- Wind Gap, Pennsylvania United States of America

Information
- Type: Private
- Established: 1970

= Singing Boys of Pennsylvania =

The Singing Boys of Pennsylvania was an American boys' choir, established in 1970 as the Pocono Boy Singers, which ceased operation in 2014. A 501(c) organization organized in 1970 as the Pocono Boy Singers, the choir was incorporated in 1972. Its post office box was located in Wind Gap, Pennsylvania, but it was physically based for many years in Stockertown, Pennsylvania. It drew its membership primarily from Monroe, Northampton, Lehigh, and Warren counties. The choir consisted of about 40 boys in grades 4 through 8. Membership was by invitation and audition.

The choir performed throughout the United States, Canada, Japan, England, Wales, and Mexico. Its website claimed an annual budget of $110,000, and 2013 Songwriter's Market listed it as having more than 100 concerts per year, paying $300–$3,000 for outright purchase of material.

The Singing Boys had a sister organization, the Keystone Girls Choir, founded in 1986. The Keystone Girls Choir initially performed with the Singing Boys; they had their first concert alone in May 1991.

The choir's founder and long-time director from 1970 to 2014 was Dr. K. Bernard Schade (alias Ken Werner), a graduate of the University of Texas at El Paso, Union Theological Seminary in New York (Institute of Sacred Music, now at Yale University), and the Pennsylvania State University (Ed.D). He served many Lutheran, Episcopal and Methodist churches in the region as an organist and choirmaster for several decades.

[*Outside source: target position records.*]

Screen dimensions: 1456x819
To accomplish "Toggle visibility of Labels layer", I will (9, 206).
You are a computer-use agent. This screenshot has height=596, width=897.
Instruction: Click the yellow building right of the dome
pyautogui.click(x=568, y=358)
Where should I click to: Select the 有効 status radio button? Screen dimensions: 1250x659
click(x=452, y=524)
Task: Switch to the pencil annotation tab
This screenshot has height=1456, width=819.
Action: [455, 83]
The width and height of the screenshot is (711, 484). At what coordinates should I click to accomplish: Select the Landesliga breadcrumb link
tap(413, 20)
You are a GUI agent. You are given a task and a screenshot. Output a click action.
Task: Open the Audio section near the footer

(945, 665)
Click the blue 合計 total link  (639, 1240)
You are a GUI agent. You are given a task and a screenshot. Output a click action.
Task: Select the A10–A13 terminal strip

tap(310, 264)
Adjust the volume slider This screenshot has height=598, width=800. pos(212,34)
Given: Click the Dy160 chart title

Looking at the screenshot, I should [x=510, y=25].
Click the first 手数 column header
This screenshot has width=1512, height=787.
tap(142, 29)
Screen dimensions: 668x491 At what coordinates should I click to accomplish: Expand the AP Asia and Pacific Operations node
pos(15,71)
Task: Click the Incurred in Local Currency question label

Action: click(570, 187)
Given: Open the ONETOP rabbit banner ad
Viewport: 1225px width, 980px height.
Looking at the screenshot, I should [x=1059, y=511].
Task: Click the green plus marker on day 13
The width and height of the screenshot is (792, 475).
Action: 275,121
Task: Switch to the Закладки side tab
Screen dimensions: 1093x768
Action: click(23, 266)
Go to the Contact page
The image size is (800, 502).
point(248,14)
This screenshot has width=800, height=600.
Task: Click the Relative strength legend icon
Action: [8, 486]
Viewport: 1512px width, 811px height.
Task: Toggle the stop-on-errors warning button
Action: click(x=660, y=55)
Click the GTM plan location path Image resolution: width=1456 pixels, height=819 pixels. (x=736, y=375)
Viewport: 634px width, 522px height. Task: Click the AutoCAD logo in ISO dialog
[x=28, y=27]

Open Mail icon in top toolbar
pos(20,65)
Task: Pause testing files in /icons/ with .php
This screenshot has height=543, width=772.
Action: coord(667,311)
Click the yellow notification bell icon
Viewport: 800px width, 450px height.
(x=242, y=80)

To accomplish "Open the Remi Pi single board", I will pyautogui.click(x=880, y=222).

The choir ceased operations after Schade was sentenced in January 2015 to 4.5–10 years in prison for statutory sexual assault of a member of the boys choir and possession of child pornography. In June 2024, Schade was formally banned from entering churches in two Pennsylvania dioceses of the Episcopal Church. On February 13, 2026, Schade was sentenced to six months of electronic home monitoring and house arrest for failure to register with the Pennsylvania State Police under lifetime Megan's Law requirements as a Sexually Violent Predator.